Note: Differential usage of non-homologous end-joining and homologous recombination in double strand break repair

(doi: 10.1016/j.dnarep.2006.05.022)

they mentioned that HR play dominant role in yeast, however, NHEJ contributes to DSB repair in vertebrates (my guess is that higher vertebrate genome is more complex, NHEJ is much easier to solve DSB very quick).
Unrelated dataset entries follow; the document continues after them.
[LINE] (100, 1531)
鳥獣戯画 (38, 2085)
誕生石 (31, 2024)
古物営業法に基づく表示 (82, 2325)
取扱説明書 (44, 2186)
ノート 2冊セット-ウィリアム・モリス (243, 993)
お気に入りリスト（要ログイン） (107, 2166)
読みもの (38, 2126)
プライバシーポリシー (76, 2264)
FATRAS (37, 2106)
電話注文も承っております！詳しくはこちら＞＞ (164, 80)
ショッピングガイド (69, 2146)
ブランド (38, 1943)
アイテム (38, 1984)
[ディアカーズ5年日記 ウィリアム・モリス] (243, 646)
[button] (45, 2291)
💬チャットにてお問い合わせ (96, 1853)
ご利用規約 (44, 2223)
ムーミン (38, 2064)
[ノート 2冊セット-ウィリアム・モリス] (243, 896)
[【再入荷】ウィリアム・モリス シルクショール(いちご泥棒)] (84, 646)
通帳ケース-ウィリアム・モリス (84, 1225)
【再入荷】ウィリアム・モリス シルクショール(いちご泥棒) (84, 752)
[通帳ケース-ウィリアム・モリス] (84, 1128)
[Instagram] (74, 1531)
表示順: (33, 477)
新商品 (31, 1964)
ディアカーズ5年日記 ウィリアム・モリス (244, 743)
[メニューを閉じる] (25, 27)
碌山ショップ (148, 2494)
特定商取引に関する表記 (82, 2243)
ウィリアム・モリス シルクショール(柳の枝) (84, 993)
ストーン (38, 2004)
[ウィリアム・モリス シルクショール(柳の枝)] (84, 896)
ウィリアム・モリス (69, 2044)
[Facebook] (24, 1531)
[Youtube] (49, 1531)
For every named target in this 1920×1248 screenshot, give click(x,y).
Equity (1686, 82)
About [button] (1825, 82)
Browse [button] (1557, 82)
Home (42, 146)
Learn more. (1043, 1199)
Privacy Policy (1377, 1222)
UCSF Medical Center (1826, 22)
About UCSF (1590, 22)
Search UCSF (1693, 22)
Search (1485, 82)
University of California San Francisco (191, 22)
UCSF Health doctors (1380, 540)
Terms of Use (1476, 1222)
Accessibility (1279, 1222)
There is the tight regulation on the switching HR and NHEJ -- events that determine the cell to go for either HR or NHEJ is cell cycle phase and DSB nature.

DSB is lethal damage, if there is one unrepaired DSB, it can induce apoptosis.

For the cycling cell, DSB occurs mainly during the replication.

For the ionizing radiation -- i can generate break at any stages, or even the "packed chromatin" -- therefore, during the G2 and G1 which the chromosomes are packed -- it will be hard to find the homology in G2 (from sister-chromatid which is "packed") and the homology in G1 (from homology sequence in the other chromosome that is "packed". Therefore, vertebrate tends to use NHEJ more frequently than yeast.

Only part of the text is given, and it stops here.